Once you have found the line with "Instruction: Click the" in the records below, retype it and every line after it to the end exactly, with no pictures and nothing more.

[Stored items]

%%

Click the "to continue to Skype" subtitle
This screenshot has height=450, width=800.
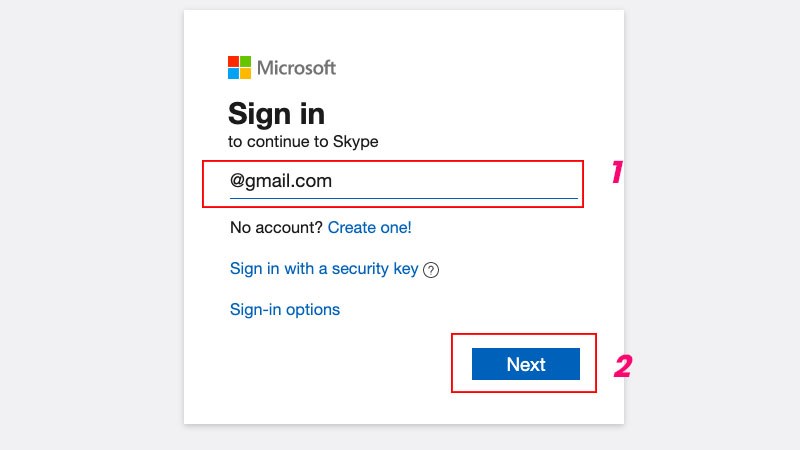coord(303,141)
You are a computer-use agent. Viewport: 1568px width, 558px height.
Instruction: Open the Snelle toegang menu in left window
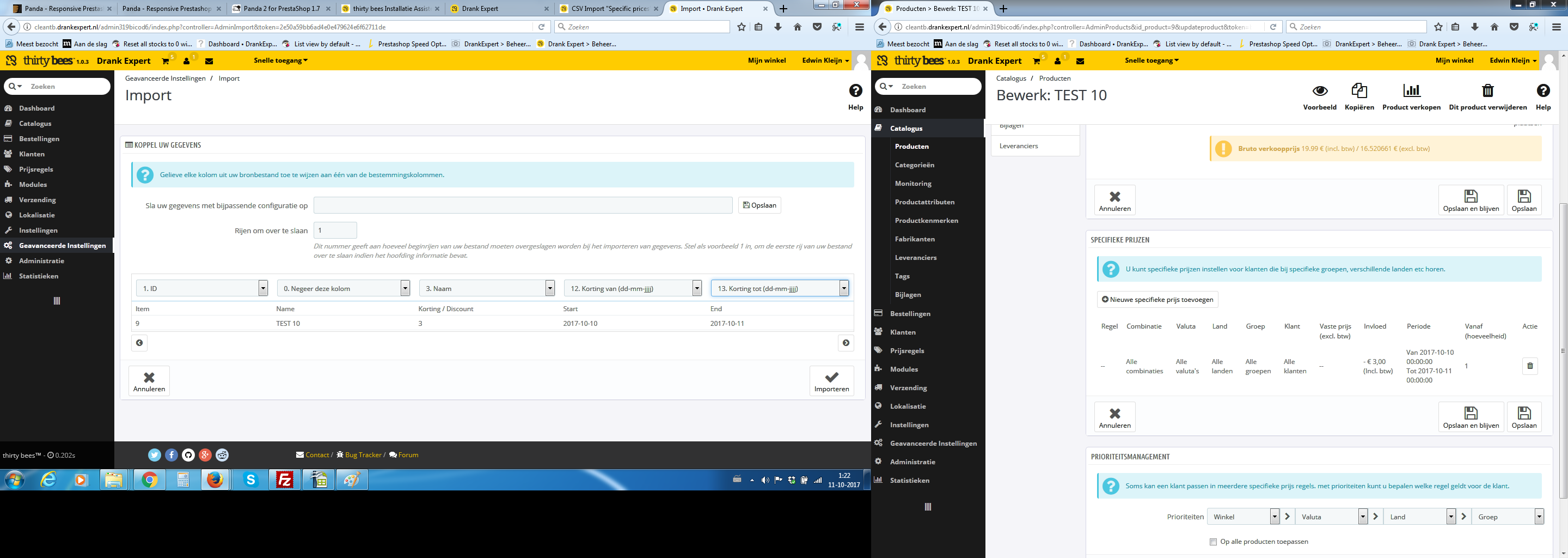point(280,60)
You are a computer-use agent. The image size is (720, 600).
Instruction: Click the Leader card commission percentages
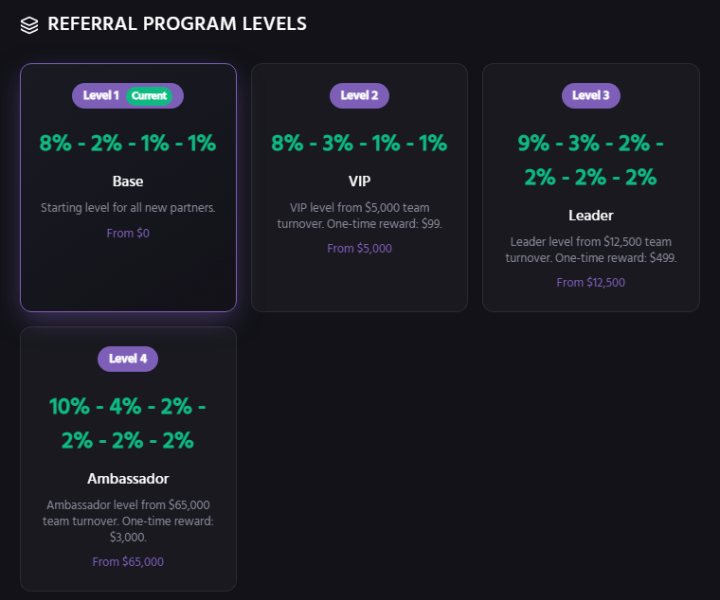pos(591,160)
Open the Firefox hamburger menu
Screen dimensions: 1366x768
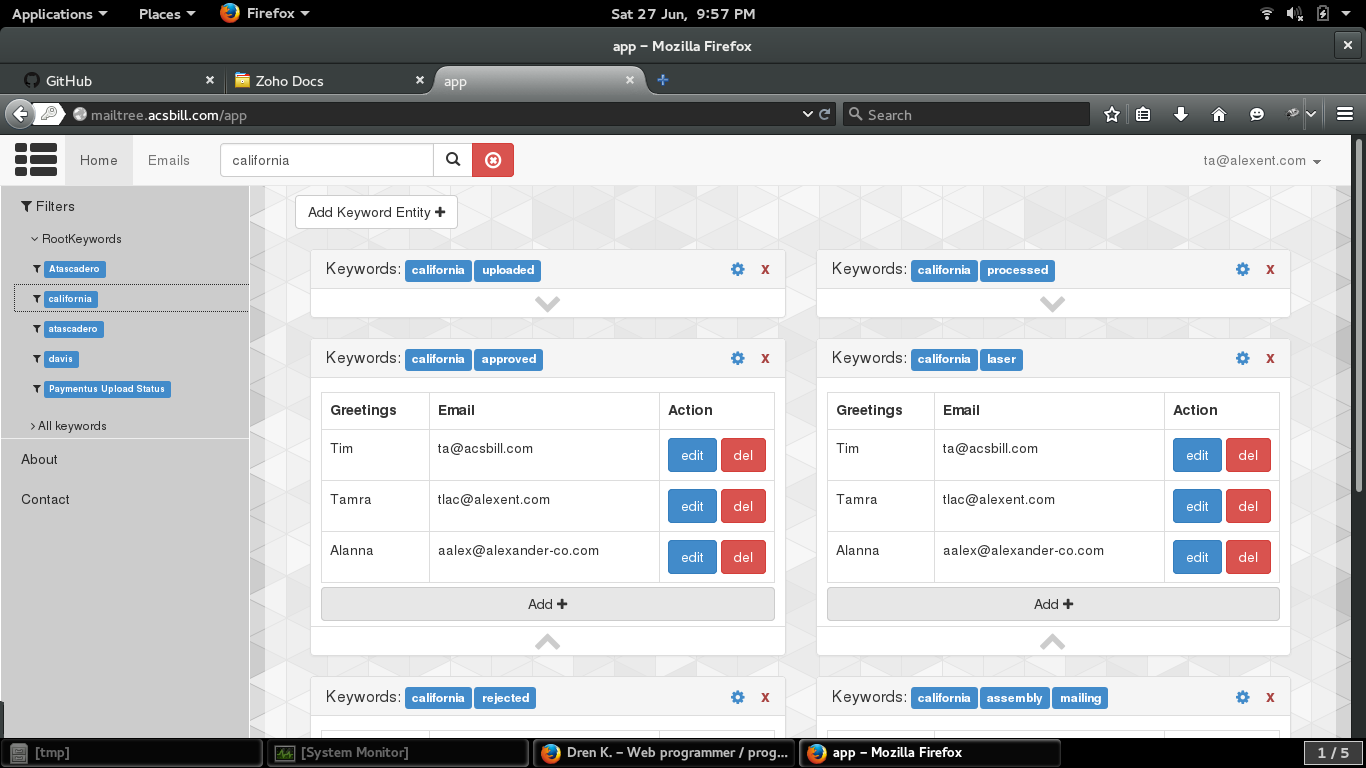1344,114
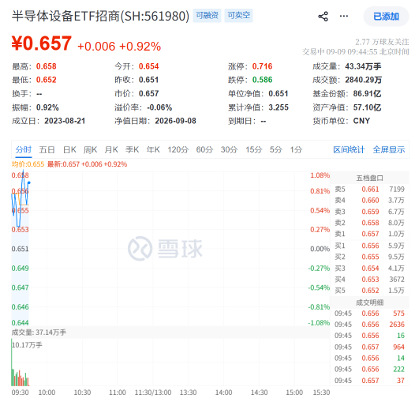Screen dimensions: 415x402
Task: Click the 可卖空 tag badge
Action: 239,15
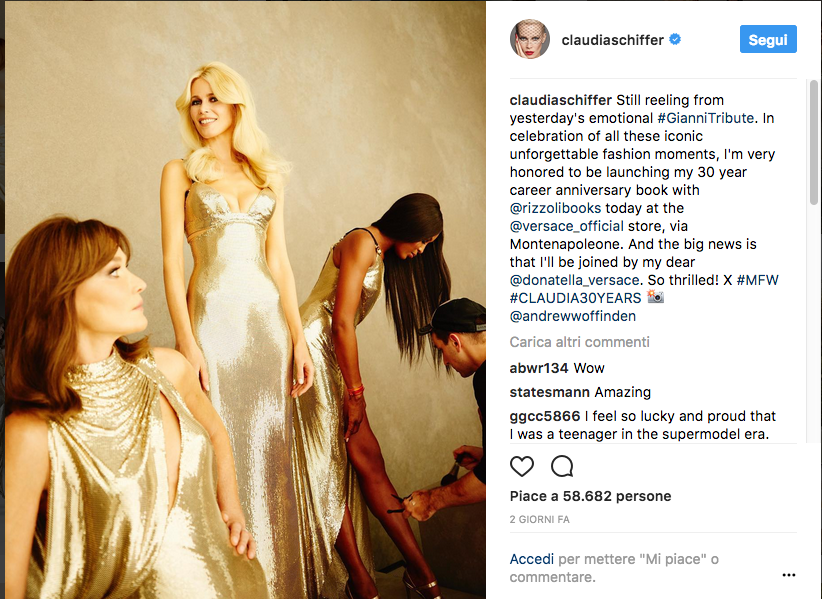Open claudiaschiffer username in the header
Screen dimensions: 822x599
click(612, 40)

%%

→ WRITTEN REPLY
Instruction: Click the Leader card commission percentages
pos(591,160)
Open the Firefox hamburger menu
Screen dimensions: 1366x768
1344,114
Screen dimensions: 415x402
Task: Click the 可卖空 tag badge
Action: 239,15
Open claudiaschiffer username in the header
Screen dimensions: 822x599
click(612, 40)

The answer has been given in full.